Hypothalamic gene switches control transitions between seasonal life history states in a night-migratory photoperiodic songbird.

This study investigated photoperiodic plasticity in hypothalamic expression of genes implicated in the photoperiodic light perception (rhodopsin, melanopsin, neuropsin and peropsin), transduction (pax6, bmal1, clock, per2 and casr), induction (eya3, tshß, dio2 and dio3, gnrh and gnih) and metabolism (NPY, sirtuin1, foxO1, hmgcr, citrate synthase and dehydrogenases) in photosensitive and photorefractory redheaded buntings. There was a significant increase in eya3, tsh ß, dio2, pax6 and rhodopsin and decrease in dio3 mRNA expression at hour 15 and/or 19 on the day photosensitive buntings were subjected to a 13- or 16 h, but not to 8- and 11 h light exposure. Downstream reproductive and metabolic gene expression was not altered, except for an increase in those genes coding for succinate and malate dehydrogenase enzymes involved in lipogenesis. Photorefractory buntings had high dio3 mRNA expression which significantly declined after 1 short day exposure, suggesting possible involvement of dio3 in the maintenance of photorefractoriness. Positive correlation of rhodopsin on eya 3 and tshß indicates its role in photoperiodic timing, perhaps involving the peropsin and pax6 genes. These results suggest that rapid switching of hypothalamic gene expression underlies photoperiod-induced seasonal plasticity and regulates transitions from photosensitive to photostimulated and from photorefractory to photosensitive states in migratory songbirds.

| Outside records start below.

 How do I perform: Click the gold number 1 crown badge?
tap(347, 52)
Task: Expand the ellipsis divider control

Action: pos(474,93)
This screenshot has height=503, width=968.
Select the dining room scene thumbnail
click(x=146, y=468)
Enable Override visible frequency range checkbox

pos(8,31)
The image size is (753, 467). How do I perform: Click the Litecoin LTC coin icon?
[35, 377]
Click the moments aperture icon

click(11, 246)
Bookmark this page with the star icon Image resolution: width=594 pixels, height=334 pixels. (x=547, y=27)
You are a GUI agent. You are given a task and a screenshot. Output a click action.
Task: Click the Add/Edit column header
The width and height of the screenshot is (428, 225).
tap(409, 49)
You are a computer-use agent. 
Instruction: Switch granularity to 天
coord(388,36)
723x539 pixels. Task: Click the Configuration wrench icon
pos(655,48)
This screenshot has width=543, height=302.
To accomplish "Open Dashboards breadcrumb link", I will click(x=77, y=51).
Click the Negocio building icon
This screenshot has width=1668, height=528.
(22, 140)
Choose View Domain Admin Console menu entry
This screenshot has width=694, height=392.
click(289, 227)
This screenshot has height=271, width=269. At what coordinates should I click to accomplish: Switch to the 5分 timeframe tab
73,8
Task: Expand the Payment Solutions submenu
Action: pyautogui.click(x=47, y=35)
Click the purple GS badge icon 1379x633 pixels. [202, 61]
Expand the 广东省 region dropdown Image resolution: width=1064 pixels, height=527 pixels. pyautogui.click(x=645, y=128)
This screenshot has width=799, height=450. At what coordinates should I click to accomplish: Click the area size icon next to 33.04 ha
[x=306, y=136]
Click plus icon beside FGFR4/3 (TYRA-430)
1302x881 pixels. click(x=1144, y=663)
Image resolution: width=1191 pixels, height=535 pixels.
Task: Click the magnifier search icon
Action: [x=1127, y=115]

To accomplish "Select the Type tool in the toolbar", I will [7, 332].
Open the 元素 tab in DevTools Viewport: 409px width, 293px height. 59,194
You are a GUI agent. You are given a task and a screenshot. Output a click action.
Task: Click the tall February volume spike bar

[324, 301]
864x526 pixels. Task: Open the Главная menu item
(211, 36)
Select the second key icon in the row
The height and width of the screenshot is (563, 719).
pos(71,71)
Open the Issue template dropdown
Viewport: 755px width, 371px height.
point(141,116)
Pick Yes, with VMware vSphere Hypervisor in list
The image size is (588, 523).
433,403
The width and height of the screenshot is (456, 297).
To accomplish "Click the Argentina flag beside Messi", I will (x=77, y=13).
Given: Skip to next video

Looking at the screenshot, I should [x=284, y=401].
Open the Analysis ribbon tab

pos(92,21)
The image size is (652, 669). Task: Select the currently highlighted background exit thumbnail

A photoperiodic molecular response in migratory redheaded bunting exposed to a single long day.

A long day response is triggered by the activation of EYA3 (eyes absent 3) and TSH-ß (thyroid stimulating hormone beta subunit) genes in the pars tuberalis (PT). However, protein products of these genes are not yet shown in the hypothalamus of a photoperiodic species. Therefore, using the 'first long day paradigm', EYA3 and TSH-ß along with c-FOS and GnRH peptides were immunohistochemically localized and measured in the hypothalamus of photoperiodic redheaded buntings that were maintained on short days (SD, LD 8/16) and subjected to one full long day (LD, LD 16/8). Following morning light remained turned off, and birds were sacrificed in the first hour of the day. Brains were collected and processed for immunohistochemistry of peptides. FOS-lir and GnRH-lir cells were significantly higher in the preoptic area (POA) in LD than in SD, which indicated photoperiod induced neuronal activation and downstream effects, respectively, under LD. In LD, EYA3-lir cells were significantly increased in septal lateralis (SL) with fibres extending to sub-septal organ (SSO); EYA3 fibres were very dense in median eminence. Similarly, there were significantly increased TSH-ß-lir cells in the ventricular region with much abundance in the PT and TSH-ß-lir fibres in the SSO (extending up to SL), inferior hypothalamic nucleus (IH) and infundibular nucleus (IN) in LD birds. Elevated EYA3, TSH-α and TSH-ß mRNA levels further confirmed photoperiodic induction at the transcriptional level in buntings on the first long day. These are the first results showing localization of photoperiodically induced peptides in the hypothalamus of a songbird species, the redheaded bunting.